The pound to dollar rate has managed to limber up following a rather sluggish start to the week. Since Monday, the pair has been massaged into action by a dent in dollar demand, Covid vaccine optimism and sanguine economic data – rising above the 1.36 mid-range from 1.35 territory on Monday.
Growth in risk appetite in markets – bad news for the dollar – was the pound’s main ally, until Bank of England chief economist Andy Haldane joined the fray and defended the UK’s economic outlook yesterday: “If we get that recovery that I expect to start coming on stream, probably at a rate of knots from the second quarter, that will hopefully…improve the prospects of re-employment,” he told an online event for students and alumni at the University of Oxford. His words were fuelled by optimism surrounding Britain’s vaccine rollout – which is being achieved at a faster rate than almost anywhere else in the world – and tentative hopes the government will ease restrictions significantly by Easter.
Data published by the Office for National Statistics one Wednesday revealed that the UK’s inflation rate doubled last month as prices edged higher in the run-up to Christmas – despite the Covid-ravaged economy. Prices ticked up 0.6 per cent on a year earlier, according to the consumer price index data for December. The inflation rate remains historically low but managed to exceed forecasts of a 0.5 per cent rise – with November seeing only a 0.3 per cent year-on-year rise.

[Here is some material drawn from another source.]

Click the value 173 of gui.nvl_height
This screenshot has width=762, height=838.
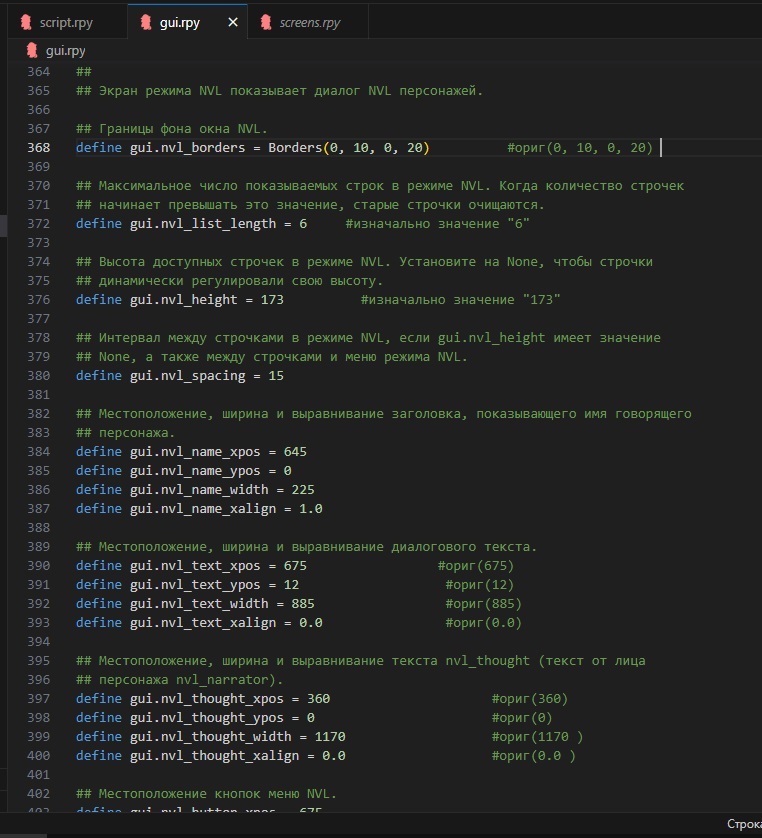tap(272, 300)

Yellen’s Stimulus Comments Cause Dollar to Slide
Having profited from risk aversion that bled into this week from last, the dollar’s progress was thwarted by an upturn in broader risk appetite yesterday. A scheduled appearance by Janet Yellen before the Senate Finance Committee was responsible for blocking its path. The US Treasury Secretary nominee was expected to bang the drum for major fiscal stimulus – and she didn’t disappoint, saying “Neither the president-elect nor I, propose this relief package without an appreciation for the country’s debt burden. But right now, with interest rates at historic lows, the smartest thing we can do is act big”.
The big day has arrived: Joseph Robinette Biden Jr will be inaugurated as the 46th president of the United States. What might this mean for the dollar? The new president is poised to undo many of the policies – particularly around trade and corporate tax – that put wind in the dollar’s sails, potentially generating choppy waters that could cause its value to sink.